Il leader della Flotilla Thiago Avila è il nuovo martire di attivisti e della sinistra. Anche se oramai possono quasi considerarsi parte della stessa narrazione. Il brasiliano (in foto il momento in cui si è presentato in tribunale con le mani dietro la schiena come se avesse le manette ma poi si è rivelata una messinscena) è detenuto in Israele con il suo omologo spagnolo Saif Abukeshek, e il tribunale distrettuale di Beersheba ha respinto la richiesta di rilascio dei due, confermando la precedente decisione di prorogare la loro detenzione per altri 4 giorni. Ma, si sa, per la sinistra qualunque elemento proveniente da Israele è una prova formulata dal "regime sionista". Più o meno questo è il loro mantra. Genocidio in più, genocidio in meno. Poco importa se Abukeshek sia legato al Pcpa, un'organizzazione vicina alla Flotilla, il cui operato fu condiviso dall'allora leader di Hamas Ismail Haniyeh, morto nel 2024.

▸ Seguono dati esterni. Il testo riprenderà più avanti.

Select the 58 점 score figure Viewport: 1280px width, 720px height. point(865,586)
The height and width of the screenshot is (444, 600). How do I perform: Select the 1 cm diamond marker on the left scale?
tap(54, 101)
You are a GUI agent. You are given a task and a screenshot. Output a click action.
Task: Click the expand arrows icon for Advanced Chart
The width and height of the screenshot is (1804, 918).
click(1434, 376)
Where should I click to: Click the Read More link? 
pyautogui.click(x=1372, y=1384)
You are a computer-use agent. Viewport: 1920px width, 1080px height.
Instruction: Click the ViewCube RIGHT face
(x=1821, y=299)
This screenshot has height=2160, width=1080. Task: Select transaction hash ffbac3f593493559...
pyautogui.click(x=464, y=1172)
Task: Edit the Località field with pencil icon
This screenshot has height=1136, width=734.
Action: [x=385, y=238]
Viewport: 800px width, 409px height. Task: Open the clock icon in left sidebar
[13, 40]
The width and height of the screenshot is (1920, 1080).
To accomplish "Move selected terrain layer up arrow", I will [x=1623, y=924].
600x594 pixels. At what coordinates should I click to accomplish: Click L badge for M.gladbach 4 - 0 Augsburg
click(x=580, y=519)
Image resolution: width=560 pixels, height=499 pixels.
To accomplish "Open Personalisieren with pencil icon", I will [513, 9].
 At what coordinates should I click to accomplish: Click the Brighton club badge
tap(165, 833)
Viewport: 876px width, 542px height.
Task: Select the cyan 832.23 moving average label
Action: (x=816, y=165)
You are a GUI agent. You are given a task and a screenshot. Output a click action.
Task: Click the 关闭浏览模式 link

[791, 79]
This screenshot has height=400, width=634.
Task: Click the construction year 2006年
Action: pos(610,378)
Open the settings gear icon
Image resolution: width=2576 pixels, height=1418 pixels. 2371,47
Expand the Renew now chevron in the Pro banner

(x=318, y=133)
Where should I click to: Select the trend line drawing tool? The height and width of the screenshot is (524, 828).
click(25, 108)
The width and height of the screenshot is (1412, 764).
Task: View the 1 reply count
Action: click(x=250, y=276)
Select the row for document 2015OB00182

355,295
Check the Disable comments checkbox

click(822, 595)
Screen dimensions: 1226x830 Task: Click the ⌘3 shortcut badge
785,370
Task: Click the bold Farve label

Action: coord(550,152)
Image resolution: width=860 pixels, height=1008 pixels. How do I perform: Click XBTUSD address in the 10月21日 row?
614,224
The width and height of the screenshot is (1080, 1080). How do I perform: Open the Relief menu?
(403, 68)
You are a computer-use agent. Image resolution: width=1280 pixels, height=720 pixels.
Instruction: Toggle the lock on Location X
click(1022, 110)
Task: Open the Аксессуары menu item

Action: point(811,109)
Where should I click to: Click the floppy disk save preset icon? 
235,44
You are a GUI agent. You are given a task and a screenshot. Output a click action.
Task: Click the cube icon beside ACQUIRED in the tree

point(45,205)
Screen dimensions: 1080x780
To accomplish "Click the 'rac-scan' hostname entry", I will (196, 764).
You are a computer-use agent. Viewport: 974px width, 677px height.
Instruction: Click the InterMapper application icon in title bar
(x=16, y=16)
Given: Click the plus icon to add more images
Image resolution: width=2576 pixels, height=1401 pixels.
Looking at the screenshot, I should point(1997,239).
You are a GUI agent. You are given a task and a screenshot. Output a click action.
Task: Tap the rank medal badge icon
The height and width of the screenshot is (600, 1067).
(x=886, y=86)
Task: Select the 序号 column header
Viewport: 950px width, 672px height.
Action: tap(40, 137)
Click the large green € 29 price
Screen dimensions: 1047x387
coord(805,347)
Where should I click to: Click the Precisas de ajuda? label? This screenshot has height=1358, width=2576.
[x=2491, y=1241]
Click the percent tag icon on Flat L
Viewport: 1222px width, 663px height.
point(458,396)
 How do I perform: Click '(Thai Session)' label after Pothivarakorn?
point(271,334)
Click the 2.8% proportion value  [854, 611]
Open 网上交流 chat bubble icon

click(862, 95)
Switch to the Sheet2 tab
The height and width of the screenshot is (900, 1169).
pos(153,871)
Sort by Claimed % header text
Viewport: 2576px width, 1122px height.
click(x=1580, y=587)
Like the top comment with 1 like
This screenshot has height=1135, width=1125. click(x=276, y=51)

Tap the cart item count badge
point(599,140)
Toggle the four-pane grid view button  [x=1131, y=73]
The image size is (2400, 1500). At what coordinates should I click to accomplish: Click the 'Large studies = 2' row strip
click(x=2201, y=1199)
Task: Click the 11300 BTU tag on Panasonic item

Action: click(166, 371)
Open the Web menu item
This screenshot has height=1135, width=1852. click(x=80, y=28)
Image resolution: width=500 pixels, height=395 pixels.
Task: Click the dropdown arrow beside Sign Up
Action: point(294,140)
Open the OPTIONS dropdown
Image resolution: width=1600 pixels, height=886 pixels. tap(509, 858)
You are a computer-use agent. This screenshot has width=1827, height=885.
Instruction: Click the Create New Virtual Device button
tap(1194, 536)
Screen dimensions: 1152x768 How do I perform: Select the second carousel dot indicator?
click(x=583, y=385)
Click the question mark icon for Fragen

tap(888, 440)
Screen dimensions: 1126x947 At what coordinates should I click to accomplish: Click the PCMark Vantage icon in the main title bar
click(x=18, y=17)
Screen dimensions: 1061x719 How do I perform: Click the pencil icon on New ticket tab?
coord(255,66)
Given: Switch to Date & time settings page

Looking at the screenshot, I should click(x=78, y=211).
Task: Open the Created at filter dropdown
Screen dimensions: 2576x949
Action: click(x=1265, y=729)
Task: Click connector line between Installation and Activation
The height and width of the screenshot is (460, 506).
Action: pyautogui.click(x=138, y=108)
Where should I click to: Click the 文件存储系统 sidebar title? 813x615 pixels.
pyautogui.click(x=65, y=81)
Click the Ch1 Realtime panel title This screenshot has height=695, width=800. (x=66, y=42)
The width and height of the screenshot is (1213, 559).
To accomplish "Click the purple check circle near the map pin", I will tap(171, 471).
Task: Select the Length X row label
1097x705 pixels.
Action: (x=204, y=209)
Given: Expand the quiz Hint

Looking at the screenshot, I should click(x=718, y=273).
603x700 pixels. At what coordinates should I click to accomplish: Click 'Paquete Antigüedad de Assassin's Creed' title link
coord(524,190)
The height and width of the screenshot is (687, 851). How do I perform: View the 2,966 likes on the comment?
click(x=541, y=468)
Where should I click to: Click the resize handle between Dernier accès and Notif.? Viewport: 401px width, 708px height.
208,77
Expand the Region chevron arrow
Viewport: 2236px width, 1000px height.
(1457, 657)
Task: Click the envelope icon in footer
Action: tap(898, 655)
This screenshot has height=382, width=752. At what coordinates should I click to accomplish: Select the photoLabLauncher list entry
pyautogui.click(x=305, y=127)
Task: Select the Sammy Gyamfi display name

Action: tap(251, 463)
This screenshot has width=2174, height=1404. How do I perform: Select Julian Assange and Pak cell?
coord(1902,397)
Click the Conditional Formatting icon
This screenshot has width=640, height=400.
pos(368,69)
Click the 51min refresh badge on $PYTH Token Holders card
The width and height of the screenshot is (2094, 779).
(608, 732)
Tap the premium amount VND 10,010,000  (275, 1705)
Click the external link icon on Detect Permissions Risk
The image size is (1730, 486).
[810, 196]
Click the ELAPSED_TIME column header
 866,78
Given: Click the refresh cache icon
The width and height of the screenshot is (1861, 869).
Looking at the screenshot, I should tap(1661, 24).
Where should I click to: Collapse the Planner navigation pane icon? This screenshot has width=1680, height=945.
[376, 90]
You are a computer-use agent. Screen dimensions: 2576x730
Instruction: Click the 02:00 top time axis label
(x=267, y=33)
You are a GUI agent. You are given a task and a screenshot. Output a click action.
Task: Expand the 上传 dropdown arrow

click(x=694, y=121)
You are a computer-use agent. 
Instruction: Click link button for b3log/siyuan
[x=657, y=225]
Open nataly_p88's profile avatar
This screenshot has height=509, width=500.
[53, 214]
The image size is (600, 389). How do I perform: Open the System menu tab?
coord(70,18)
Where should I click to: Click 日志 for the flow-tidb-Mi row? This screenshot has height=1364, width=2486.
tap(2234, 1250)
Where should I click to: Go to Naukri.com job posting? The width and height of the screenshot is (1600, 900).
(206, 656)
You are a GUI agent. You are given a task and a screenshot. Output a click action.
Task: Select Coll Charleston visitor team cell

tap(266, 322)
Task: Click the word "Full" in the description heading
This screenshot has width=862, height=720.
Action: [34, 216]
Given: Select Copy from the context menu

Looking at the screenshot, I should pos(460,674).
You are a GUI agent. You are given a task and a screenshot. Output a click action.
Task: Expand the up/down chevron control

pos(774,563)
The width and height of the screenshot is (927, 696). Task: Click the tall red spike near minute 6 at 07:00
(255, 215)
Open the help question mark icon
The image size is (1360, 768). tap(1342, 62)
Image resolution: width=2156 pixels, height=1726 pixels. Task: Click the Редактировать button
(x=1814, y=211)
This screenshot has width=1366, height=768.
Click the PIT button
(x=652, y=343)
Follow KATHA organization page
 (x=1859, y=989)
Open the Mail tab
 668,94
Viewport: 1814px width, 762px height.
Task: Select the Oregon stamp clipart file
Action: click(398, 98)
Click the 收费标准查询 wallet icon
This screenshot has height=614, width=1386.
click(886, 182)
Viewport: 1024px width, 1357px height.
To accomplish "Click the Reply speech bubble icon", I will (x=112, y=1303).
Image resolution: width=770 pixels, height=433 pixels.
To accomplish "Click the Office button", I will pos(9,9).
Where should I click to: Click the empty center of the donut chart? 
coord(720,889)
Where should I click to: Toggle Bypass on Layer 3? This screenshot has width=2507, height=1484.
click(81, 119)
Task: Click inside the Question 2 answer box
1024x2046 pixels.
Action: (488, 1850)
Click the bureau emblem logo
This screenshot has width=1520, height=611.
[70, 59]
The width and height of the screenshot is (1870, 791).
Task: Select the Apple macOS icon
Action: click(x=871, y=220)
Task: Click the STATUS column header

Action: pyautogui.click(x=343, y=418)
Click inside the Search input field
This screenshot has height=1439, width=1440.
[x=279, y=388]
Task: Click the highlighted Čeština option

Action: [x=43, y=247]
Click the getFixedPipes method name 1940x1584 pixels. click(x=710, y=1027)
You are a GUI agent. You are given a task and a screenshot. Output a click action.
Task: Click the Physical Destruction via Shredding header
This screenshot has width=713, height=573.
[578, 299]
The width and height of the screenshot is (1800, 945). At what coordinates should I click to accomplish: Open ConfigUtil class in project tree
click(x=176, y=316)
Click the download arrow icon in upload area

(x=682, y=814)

Così come, probabilmente, sono ritenuti irrilevanti i rapporti che Avila intrattiene con l'Iran, tanto da essere stato insignito da un premio presso l'ambasciata del regime in Brasile. Ma c'è di più, perché Avila ha smosso persino Hamas che ha espresso "le sue più sentite condoglianze e la sua solidarietà all'attivista umanitario brasiliano Avila, uno dei partecipanti alla Flottiglia della Libertà che ha rotto l'assedio della Striscia di Gaza, per la scomparsa di sua madre, mentre è detenuto arbitrariamente nelle prigioni dell'occupazione sionista". Per poi chiedere "alla comunità internazionale di fare pressione sul governo del criminale di guerra Netanyahu affinché rilasci immediatamente e senza condizioni Avila e il suo compagno attivista Abukeshek". Ma per la segretaria del Pd Elly Schlein contro la Flotilla "abbiamo assistito a un atto di pirateria che viola il diritto del mare e i diritti delle persone. Quello che è illegale non è la Flotilla, ma il blocco navale. Quello che sta facendo il governo" israeliano "è illegale". Poi, già in versione leader del capo largo e del futuro governo si lancia in una previsione: "Noi batteremo questa destra, daremo una nuova prospettiva a questo Paese e una delle prime cose che faremo sarà riconoscere lo Stato di Palestina".
Un riconoscimento che la stessa premier Giorgia Meloni ha caldeggiato, ponendo però una condizione essenziale: l'assenza di Hamas, un diverso interlocutore che non sia rappresentato da veri
e propri terroristi. Un elemento, non certo marginale, che a sinistra dimenticano molto spesso. Anzi, quando si tratta di condannare Hamas e le sue propaggini, sembra che in molti abbiano una sorta di amnesia temporanea.